### [Exercise details]
Below are some records. Return exactly the lines from the one with "Given: Open the iTunes desktop shortcut" to the one with "Click the 02/02/2024 service date", and nothing else.

====================

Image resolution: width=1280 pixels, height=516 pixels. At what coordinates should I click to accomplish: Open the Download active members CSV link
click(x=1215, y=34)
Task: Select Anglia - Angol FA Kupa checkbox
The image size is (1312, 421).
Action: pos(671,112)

====================

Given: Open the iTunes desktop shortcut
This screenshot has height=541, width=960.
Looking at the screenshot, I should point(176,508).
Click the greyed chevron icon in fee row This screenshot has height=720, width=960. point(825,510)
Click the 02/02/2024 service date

====================

### [Solution for this problem]
Given: Open the iTunes desktop shortcut
This screenshot has height=541, width=960.
Looking at the screenshot, I should point(176,508).
Click the greyed chevron icon in fee row This screenshot has height=720, width=960. point(825,510)
Click the 02/02/2024 service date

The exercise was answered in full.